_What you have to do:_
Answer these from the text on Heinz Holliger's opera Lunea:
(a) Who wrote the opera's libretto?
(b) In how many aphoristic streams of thought and dream images does the opera depict the poet?
(c) In what year was Lenau admitted to a psychiatric clinic?

_Document text:_

========

Two decades after his opera Schneewittchen (1997–1998), Heinz Holliger has composed his second full-length stage work for the Zurich Opera House. The new opera is based on Lunea, an existing song cycle premiered in 2013 by Christian Gerhaher in Zurich, and its subsequent orchestral version.
The opera Lunea presents the life and character of the Late Romantic poet Nikolaus Lenau with a libretto by Händl Klaus. Rather than follow a linear biographical narrative, it instead depicts the vibrant personality of the poet in 23 aphoristic streams of thought and dream images. Some of Lenau’s texts set by Holliger consist of only a few lines. In their relentless focus on the essential, they become the concentrated emotion that entered the history of ideas as ‘Weltschmerz’. Holliger musically underlines the expressive and disjointed structure of the texts with the solo violin given particular prominence (Lenau also played the violin and guitar).
Lunea is an expression of Holliger’s fascination with artists who developed mental disorders towards the end of their lives, alongside his Violin Concerto ‘Hommage à Louis Soutter’, the Scardanelli-Zyklus dedicated to Friedrich Hölderlin, the Siebengesang on a poem by Georg Trakl and his homage to Robert Schumann, Romancendres. Lenau was admitted to a psychiatric clinic following a stroke in 1844 and was considered mentally ill up to his death in 1850.

========

_Dataset extract:_
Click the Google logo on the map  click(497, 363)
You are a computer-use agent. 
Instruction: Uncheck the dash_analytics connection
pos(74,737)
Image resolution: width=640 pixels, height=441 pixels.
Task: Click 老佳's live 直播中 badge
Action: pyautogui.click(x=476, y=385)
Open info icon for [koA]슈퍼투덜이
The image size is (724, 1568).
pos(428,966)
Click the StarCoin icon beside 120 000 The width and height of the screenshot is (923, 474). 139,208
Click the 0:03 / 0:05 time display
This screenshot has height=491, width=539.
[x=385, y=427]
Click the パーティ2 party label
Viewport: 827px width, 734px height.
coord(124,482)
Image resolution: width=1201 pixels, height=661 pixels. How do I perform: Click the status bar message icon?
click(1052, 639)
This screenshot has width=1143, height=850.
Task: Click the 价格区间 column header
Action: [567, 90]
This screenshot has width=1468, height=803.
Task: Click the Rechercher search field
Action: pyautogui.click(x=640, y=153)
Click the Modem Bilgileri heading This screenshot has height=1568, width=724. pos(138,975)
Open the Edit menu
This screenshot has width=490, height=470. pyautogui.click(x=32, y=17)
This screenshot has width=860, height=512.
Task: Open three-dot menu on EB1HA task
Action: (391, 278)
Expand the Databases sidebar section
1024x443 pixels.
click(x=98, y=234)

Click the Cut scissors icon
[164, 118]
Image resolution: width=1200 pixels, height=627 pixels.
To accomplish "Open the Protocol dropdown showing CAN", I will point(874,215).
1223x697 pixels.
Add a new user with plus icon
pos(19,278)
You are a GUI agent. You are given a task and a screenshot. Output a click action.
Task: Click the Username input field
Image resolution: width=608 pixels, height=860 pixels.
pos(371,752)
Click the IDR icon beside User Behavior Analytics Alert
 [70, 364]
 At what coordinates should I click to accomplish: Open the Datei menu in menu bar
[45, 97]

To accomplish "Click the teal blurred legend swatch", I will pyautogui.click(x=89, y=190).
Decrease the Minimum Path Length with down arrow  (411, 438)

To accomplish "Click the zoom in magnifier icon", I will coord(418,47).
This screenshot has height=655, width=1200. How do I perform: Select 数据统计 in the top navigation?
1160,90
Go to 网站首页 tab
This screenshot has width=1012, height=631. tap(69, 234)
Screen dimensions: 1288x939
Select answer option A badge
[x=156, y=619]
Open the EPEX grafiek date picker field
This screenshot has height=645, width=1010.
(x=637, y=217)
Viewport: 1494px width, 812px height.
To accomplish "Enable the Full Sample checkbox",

========

_Your response:_
(a) Händl Klaus
(b) 23
(c) 1844